Most loan officers, well at least a good number of them, hate Federal Housing Administration loans simply because of their appraisal guidelines. A good majority of loan officers are those that feel these guidelines are hard to meet, but the truth of the matter is they are not. The FHA guidelines are only in place to ensure the home safe and sound, and there are no safety hazards that could risk the lives of residents. Some basic things the guidelines look at include:
⎯ Size of windows, especially bedroom windows
⎯ General Condition of the roof and its materials
⎯ Indication of environmental hazards
⎯ Electrical and heating
⎯ Any lead-based paint
Keep in mind that these are only a few of the many things that the FHA appraiser looks at during the appraisal process. Here are the mandatory things that the FHA appraiser must request repair on:
- Broken doors and windows
- Structural complications like a sinking structure foundation or such like damage to the foundation
- Roofs with over 3 layers of gravel or leaking roofs
- Poor drainage system such as damaged or blocked gutters and all else that contributes to water stagnation within the house and its surroundings
As is evidence from this list, it all boils down to the safety and unassailability of the property to ensure the lender is giving out money for a safe and secure home. Lenders want to minimize the odds of getting the property back after financing due to major deficiencies such as those mentioned above. This doesn’t however mean that the list is exhaustive because appraising can be region specific; you shouldn’t be surprised if the FHA appraiser requests for additional repairs.

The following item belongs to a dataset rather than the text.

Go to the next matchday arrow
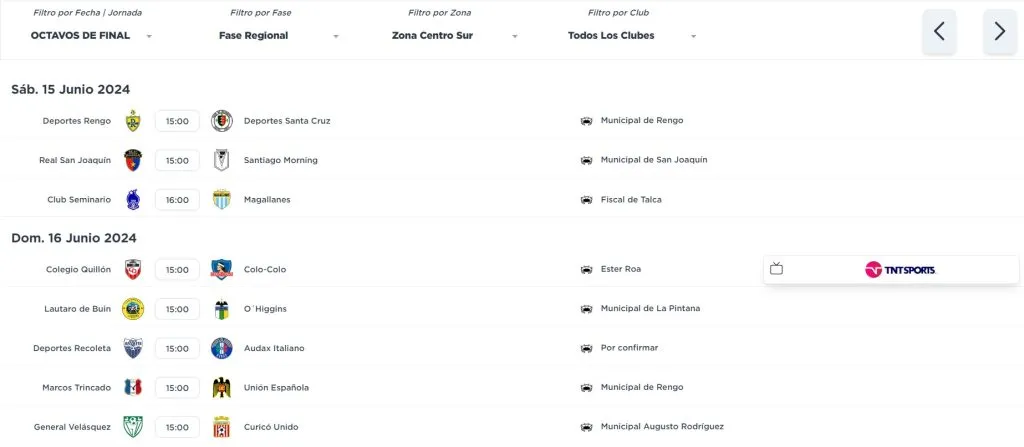This screenshot has width=1024, height=447. (1000, 31)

Note that the appraiser is not the lender but a third party whose main job is to determine the real value of the property so that it can qualify for FHA mortgage insurance. In most cases, the appraiser will use a home that is within a one mile radius to appraise a given property. The value obtained is then used to figure the total amount of FHA insurable mortgage loan.
The role of FHA is to insure the mortgage from the lender and because they are the ones offering insurance for the mortgage, they want to ensure the home is safe and sound.
This is a win-win situation for both the lender and buyer because the lender is assured that if anything goes wrong they will get their cash back and the buyer is sure that the property is safe and sound for human occupancy.